- [TASK OBJECTIVE]
In the data below, which lines contain "label"? List them by copying each one.

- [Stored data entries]
----
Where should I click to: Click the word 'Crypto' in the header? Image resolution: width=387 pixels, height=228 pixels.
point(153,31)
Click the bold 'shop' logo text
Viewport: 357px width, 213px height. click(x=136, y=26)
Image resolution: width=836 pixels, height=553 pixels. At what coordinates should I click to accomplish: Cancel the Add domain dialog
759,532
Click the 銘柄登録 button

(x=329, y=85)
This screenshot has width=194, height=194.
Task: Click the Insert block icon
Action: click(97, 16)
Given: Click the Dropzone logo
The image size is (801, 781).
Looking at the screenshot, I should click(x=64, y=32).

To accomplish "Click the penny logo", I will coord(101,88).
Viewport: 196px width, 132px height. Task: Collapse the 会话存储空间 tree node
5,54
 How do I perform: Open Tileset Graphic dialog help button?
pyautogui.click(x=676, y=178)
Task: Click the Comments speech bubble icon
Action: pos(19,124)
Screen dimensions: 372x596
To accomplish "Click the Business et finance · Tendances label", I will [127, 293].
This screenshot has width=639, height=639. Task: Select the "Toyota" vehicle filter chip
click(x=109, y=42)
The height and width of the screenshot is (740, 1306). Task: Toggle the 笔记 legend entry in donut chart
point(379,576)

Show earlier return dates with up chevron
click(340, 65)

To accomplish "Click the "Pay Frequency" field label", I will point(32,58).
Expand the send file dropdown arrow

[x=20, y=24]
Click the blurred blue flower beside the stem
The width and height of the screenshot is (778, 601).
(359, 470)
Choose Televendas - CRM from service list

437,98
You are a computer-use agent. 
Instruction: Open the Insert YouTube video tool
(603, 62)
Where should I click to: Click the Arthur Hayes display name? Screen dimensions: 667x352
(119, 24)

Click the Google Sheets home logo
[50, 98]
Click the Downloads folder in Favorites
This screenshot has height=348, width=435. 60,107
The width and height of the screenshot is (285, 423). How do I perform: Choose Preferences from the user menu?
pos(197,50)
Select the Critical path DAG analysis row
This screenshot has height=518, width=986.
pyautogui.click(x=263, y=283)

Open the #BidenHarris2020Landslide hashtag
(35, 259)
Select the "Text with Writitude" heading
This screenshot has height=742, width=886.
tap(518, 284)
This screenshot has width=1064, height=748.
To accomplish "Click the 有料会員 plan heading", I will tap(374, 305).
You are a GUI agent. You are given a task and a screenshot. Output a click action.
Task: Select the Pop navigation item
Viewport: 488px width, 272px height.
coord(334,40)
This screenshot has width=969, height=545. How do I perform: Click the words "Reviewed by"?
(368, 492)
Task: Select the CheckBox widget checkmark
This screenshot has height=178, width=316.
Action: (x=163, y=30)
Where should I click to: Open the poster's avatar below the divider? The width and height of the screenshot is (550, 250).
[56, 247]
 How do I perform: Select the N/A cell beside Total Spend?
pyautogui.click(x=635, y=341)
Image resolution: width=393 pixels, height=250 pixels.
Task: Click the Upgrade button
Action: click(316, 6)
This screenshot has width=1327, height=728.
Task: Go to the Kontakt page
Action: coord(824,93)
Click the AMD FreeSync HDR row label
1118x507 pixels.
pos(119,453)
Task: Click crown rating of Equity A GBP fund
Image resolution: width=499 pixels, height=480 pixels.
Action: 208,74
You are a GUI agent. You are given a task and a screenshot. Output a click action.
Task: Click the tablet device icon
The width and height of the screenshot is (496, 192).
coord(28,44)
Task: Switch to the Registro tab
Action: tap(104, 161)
----
- [ANSWER FOR THIS EXERCISE]
To accomplish "Click the Business et finance · Tendances label", I will [127, 293].
To accomplish "Click the "Pay Frequency" field label", I will point(32,58).
Click the AMD FreeSync HDR row label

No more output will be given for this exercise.